* _Aim_:
In the material below, copy out only the stretch from the line containing "The image size is (585, 514)." through the line containing "[x=208, y=578]", switching "wrench" to "spanner" and leaving everything else unchanged.

--- START Data provided ---

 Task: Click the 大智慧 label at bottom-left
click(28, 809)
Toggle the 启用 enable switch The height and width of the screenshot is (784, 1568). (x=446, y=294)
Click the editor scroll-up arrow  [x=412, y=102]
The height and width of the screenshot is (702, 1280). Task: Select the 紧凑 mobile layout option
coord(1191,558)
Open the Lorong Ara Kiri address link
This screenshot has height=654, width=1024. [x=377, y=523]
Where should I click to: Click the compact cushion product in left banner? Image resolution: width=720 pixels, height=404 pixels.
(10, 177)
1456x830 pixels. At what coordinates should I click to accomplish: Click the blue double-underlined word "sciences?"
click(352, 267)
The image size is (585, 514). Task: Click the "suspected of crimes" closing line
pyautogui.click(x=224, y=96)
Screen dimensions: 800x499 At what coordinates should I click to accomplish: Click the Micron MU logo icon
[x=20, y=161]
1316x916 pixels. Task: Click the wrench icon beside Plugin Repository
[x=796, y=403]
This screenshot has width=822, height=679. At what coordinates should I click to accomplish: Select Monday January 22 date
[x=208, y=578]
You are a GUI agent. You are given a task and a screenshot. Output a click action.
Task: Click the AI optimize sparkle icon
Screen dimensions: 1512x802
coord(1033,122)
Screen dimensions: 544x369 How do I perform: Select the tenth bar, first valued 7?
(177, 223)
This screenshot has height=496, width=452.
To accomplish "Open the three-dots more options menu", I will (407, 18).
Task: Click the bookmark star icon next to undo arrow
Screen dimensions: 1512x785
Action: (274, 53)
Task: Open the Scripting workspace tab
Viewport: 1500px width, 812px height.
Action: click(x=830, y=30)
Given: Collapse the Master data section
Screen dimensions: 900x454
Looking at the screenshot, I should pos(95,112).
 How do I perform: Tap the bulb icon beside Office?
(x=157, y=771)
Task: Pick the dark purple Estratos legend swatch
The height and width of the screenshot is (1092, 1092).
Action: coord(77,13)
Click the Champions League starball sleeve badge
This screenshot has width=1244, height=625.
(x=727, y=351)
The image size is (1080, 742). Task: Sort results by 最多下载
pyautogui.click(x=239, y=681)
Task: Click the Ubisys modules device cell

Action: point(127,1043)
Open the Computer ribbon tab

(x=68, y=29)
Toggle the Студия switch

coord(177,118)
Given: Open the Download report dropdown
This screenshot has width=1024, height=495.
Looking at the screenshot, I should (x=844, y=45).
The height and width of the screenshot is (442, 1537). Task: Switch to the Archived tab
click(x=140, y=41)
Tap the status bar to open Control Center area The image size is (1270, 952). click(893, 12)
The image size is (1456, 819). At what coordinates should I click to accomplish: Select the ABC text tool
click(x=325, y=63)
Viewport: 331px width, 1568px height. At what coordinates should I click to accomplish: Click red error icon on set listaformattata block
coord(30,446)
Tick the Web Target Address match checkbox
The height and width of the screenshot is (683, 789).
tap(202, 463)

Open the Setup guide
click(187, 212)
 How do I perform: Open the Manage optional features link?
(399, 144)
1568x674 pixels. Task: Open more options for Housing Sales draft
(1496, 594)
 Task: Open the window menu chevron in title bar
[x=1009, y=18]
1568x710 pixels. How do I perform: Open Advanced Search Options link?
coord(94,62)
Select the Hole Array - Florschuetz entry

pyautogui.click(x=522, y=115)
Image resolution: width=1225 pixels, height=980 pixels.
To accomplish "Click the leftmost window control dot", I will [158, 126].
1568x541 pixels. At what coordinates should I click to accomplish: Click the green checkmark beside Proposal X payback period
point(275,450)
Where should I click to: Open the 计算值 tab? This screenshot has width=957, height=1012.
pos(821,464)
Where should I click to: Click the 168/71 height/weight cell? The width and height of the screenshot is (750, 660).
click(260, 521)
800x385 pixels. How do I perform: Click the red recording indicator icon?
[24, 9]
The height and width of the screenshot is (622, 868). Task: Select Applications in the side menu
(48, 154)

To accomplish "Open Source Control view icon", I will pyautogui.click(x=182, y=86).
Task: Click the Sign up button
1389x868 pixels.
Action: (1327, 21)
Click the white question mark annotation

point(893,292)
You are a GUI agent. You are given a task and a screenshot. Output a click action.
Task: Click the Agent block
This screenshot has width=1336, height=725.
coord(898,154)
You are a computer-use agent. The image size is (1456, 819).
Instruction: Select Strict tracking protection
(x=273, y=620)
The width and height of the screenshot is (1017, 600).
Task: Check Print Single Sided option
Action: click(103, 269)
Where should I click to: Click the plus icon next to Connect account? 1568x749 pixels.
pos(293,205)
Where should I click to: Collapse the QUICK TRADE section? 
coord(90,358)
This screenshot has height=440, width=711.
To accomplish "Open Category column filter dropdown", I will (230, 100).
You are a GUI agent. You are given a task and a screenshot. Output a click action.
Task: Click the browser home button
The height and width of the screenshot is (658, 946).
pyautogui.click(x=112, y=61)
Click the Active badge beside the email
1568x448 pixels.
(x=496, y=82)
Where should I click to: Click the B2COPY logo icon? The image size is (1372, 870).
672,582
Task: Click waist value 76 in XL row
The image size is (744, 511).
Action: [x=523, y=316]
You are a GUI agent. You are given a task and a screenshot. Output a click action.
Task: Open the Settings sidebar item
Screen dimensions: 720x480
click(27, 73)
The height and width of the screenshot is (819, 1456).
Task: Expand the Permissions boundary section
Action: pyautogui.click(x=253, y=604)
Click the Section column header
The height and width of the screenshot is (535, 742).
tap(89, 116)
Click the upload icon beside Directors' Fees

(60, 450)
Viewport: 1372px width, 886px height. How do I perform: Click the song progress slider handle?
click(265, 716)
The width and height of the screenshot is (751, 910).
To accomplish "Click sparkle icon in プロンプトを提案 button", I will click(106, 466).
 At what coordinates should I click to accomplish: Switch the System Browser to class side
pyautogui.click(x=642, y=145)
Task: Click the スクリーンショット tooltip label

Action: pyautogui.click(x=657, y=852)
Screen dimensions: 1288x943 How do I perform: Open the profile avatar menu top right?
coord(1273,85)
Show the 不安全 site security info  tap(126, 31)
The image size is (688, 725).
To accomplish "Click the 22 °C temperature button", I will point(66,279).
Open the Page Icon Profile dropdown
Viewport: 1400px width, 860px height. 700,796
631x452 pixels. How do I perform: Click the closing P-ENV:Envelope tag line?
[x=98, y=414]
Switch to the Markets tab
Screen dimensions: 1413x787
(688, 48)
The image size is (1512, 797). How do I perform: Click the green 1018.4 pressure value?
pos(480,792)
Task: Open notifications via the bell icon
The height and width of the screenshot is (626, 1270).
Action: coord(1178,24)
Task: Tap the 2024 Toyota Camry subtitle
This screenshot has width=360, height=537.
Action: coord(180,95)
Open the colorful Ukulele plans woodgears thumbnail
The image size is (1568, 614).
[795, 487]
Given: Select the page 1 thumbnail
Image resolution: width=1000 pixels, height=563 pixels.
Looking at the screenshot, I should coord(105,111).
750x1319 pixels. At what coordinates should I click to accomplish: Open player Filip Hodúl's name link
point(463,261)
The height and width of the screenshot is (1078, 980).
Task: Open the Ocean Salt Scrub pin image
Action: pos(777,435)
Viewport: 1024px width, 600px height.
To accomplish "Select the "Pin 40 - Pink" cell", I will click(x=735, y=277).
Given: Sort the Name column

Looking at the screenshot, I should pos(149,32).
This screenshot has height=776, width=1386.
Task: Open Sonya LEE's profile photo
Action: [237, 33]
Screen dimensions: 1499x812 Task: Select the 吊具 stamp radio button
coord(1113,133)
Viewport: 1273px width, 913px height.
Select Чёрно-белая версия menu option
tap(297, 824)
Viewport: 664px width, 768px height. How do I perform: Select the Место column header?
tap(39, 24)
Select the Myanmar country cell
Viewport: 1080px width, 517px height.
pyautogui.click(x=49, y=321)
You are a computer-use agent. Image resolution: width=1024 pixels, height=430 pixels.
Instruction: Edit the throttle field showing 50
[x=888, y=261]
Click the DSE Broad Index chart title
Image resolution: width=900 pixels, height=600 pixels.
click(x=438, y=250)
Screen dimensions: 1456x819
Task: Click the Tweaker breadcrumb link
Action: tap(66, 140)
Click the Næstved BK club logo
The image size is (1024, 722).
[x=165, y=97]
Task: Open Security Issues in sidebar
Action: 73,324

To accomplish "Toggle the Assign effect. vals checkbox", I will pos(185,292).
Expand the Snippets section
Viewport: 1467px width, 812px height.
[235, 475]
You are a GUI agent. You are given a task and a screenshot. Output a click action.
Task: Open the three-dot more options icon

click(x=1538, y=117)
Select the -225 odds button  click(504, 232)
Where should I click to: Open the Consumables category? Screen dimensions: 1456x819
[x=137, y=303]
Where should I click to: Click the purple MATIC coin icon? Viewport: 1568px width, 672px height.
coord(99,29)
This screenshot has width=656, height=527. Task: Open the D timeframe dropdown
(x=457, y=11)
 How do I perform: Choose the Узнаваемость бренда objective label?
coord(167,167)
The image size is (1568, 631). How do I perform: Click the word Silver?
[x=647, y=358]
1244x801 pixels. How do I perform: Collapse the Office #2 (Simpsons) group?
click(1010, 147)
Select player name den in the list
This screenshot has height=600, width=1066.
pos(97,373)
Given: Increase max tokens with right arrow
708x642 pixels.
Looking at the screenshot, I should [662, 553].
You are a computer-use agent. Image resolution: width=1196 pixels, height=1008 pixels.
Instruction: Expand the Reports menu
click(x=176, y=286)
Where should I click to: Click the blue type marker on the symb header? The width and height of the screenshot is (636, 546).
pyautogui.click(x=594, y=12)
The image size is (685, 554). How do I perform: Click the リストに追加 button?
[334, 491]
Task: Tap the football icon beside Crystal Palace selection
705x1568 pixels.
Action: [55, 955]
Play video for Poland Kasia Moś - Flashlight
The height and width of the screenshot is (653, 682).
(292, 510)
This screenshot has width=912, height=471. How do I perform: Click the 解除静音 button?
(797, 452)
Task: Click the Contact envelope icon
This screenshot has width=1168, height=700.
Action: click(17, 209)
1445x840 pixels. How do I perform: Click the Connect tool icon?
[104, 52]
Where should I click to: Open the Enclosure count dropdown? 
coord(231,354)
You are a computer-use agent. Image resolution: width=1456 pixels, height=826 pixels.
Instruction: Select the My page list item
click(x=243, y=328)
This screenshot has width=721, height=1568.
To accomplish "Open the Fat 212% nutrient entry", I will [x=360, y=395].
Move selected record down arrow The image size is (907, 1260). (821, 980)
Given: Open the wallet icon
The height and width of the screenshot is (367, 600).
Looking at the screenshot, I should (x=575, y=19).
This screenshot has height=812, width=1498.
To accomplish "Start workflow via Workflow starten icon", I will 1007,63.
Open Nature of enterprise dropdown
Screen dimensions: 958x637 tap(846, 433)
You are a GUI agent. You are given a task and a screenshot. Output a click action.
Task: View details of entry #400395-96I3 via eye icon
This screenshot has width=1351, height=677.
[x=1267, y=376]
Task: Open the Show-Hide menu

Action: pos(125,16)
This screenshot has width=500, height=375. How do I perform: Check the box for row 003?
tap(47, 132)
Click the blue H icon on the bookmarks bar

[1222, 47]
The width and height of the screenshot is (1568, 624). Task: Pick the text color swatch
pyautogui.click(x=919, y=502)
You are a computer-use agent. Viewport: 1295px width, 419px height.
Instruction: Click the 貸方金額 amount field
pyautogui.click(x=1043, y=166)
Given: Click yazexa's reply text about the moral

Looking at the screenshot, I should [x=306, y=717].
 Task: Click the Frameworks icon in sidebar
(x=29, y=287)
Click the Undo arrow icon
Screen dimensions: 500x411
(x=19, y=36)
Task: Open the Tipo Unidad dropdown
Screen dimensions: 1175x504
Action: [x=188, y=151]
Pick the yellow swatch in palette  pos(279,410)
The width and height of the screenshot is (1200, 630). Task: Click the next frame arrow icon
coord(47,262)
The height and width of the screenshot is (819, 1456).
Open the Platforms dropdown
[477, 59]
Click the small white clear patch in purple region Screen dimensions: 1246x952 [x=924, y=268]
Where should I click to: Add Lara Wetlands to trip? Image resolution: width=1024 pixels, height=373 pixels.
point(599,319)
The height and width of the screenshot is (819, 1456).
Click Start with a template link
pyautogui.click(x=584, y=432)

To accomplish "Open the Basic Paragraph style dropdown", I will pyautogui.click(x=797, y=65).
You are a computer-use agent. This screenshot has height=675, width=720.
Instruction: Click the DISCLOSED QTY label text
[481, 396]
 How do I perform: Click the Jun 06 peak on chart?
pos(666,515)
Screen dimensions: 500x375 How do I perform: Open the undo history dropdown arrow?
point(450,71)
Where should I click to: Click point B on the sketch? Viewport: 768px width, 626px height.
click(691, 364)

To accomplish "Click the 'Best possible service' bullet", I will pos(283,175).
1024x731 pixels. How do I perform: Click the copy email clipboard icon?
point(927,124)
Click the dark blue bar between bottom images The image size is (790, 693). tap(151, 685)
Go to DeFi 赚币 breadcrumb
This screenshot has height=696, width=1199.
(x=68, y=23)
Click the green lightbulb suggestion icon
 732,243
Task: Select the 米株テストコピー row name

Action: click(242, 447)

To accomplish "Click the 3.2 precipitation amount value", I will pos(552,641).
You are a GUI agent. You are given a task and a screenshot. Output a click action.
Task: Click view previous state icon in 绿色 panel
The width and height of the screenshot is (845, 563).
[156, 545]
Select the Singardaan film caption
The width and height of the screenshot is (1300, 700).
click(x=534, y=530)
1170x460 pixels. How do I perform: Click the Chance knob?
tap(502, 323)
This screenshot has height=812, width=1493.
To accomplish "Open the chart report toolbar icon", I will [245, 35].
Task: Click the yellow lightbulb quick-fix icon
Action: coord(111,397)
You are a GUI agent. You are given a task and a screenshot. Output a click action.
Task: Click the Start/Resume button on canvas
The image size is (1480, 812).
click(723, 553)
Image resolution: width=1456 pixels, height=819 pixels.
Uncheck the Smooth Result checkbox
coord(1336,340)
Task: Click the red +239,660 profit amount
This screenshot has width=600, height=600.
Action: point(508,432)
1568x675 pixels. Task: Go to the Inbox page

--- END Data provided ---

* _Exercise response_:
The image size is (585, 514). Task: Click the "suspected of crimes" closing line
pyautogui.click(x=224, y=96)
Screen dimensions: 800x499 At what coordinates should I click to accomplish: Click the Micron MU logo icon
[x=20, y=161]
1316x916 pixels. Task: Click the spanner icon beside Plugin Repository
[x=796, y=403]
This screenshot has width=822, height=679. At what coordinates should I click to accomplish: Select Monday January 22 date
[x=208, y=578]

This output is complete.